In [4]:
# Insert your project token

# Classifying customer notes with Watson NLP

This notebook was created using the [sample notebooks](https://dataplatform.cloud.ibm.com/exchange/public/entry/view/636001e59902133a4a23fd89f010e4cb?context=wx) in the Gallery. In this example we score customer complaints using the models we trained in the *Classify_notes_model_build* notebook. 

In [5]:
import watson_nlp

from watson_core.data_model.streams.resolver import DataStreamResolver
from watson_core.toolkit import fileio
from watson_nlp.blocks.classification.svm import SVM

### 1. Load customer interaction notes for scoring

**Important: regenerate data access code for the file in your project. Make sure to change the dataframe name after generation to complaint_df**
The csv file name that we will use for scoring is *notes_scoring.csv*

In [8]:
import os, types
import pandas as pd
from botocore.client import Config
import ibm_boto3

def __iter__(self): return 0

# @hidden_cell
# The following code accesses a file in your IBM Cloud Object Storage. It includes your credentials.
# You might want to remove those credentials before you share the notebook.
cos_client = ibm_boto3.client(service_name='s3',
    ibm_api_key_id='A1FXJPFfY-kKaIVqMcaxTJcEHewBasP',
    ibm_auth_endpoint="https://iam.cloud.ibm.com/oidc/token",
    config=Config(signature_version='oauth'),
    endpoint_url='https://s3.private.us-south.cloud-object-storage.appdomain.cloud')

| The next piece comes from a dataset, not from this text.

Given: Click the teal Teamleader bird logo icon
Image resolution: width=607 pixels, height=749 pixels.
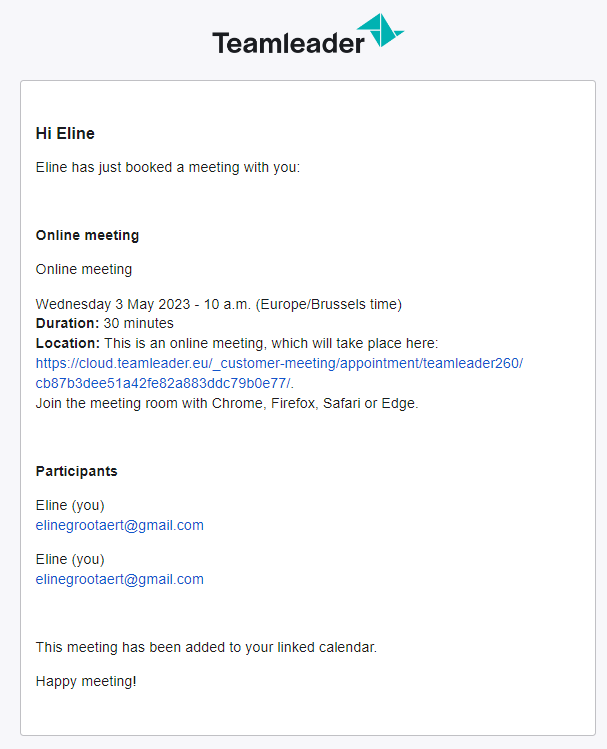Looking at the screenshot, I should tap(380, 30).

bucket = 'llmworkshopyi-donotdelete-pr-zvg5eylmuyhhek'
object_key = 'notes_scoring.csv'

body = cos_client.get_object(Bucket=bucket,Key=object_key)['Body']
# add missing __iter__ method, so pandas accepts body as file-like object
if not hasattr(body, "__iter__"): body.__iter__ = types.MethodType( __iter__, body )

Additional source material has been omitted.